The auto finance industry is stable now, but it’s also probably not growing at record-breaking figures in 2017, which will put lenders in the unfamiliar scenario of only moderately improving, said Lou Loquasto, vice president of the auto lending and dealership verticals at Equifax.
“Things got bad [after the great recession], so we tightened things up considerably,” Loquasto told Auto Finance News during a meeting at the National Automotive Dealers Association Convention & Expo. “Now that we’re at this house-in-order stage, and we know growth isn’t going to be significant — it’s not going to go up 10%, but it’s not going to go down 10% — so now, what kind of things can you do to fine tune the dealers that you do business with?”
However, there is still risk of a downturn.
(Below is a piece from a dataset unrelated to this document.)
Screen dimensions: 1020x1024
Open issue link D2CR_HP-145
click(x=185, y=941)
Fourth quarter earnings reports overwhelmingly show rising delinquency rates, and lower origination volumes for auto lenders despite record car sales in 2016 spurred in large part by incentives around the holidays.
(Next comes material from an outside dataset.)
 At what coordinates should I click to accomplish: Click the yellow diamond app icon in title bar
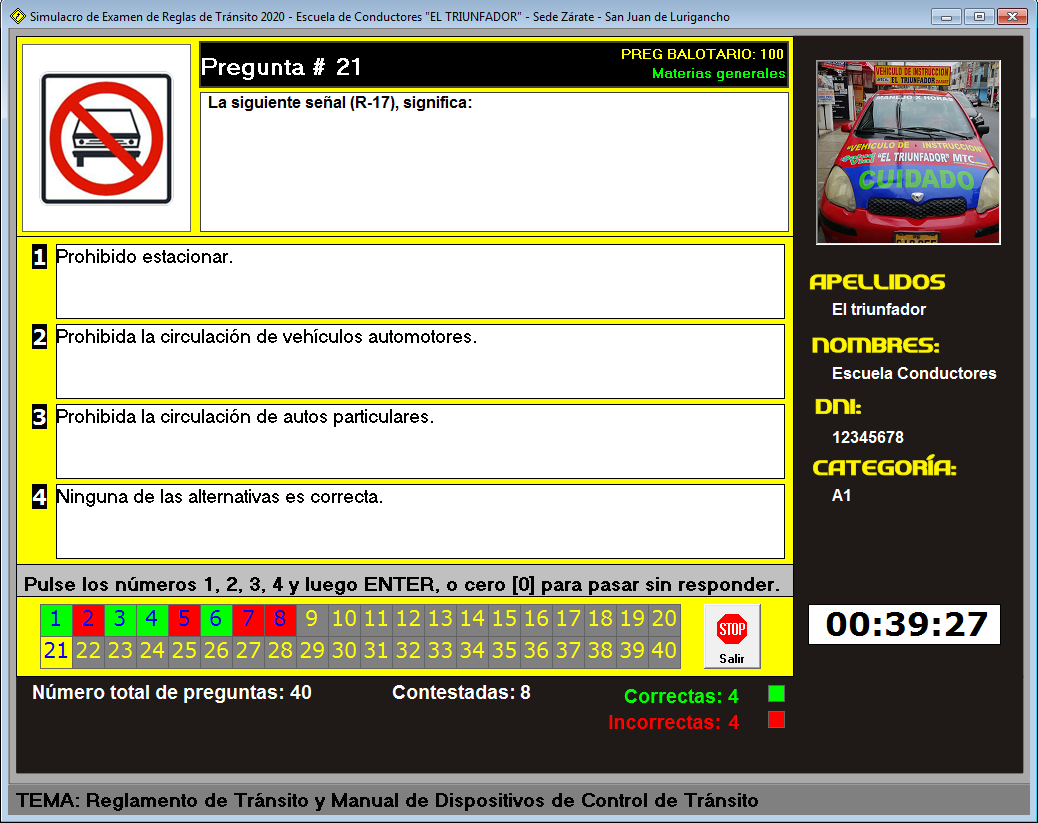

Depreciating used-car prices are perhaps the most worrisome figure, Anil Goyal, senior vice president of operations at Black Book said. Prior to the recession, depreciation rates hovered around 16% to 18%, and if the rate goes higher than that, the industry might be in trouble.
“We had a 17.3% depreciation rate [in 2016],” Goyal told AFN. “We’ve been reporting that the market is going down and it’s going down at a much faster rate than in the past — the market has already turned.”
Loquasto agreed, saying “if used car values continue to drop, that’s where you’ll see higher than expected losses,” especially if current projections are wildly off.
Still there are ways to improve modestly without taking on more risk he says. Focusing on dealer relationships and rooting out dealer risk is one of the best things lenders can do he said.
Data can help identify the dealers in a lender’s network who are performing well and incentivizes them to do more business by lowering rates or offering special programs. On the other hand, dealers who are not performing as well may not get those offers.
Improving underwriting through alternative data is another way lenders may look to expand their business without increasing risk, he added.
“If you’re paying your bill on something we want you to get credit on that and historically that was limited to a credit card, a store card, a mortgage or a car loan,” he said. “Now, with alternative data you bring in utilities, your cell phone, and your ATV.”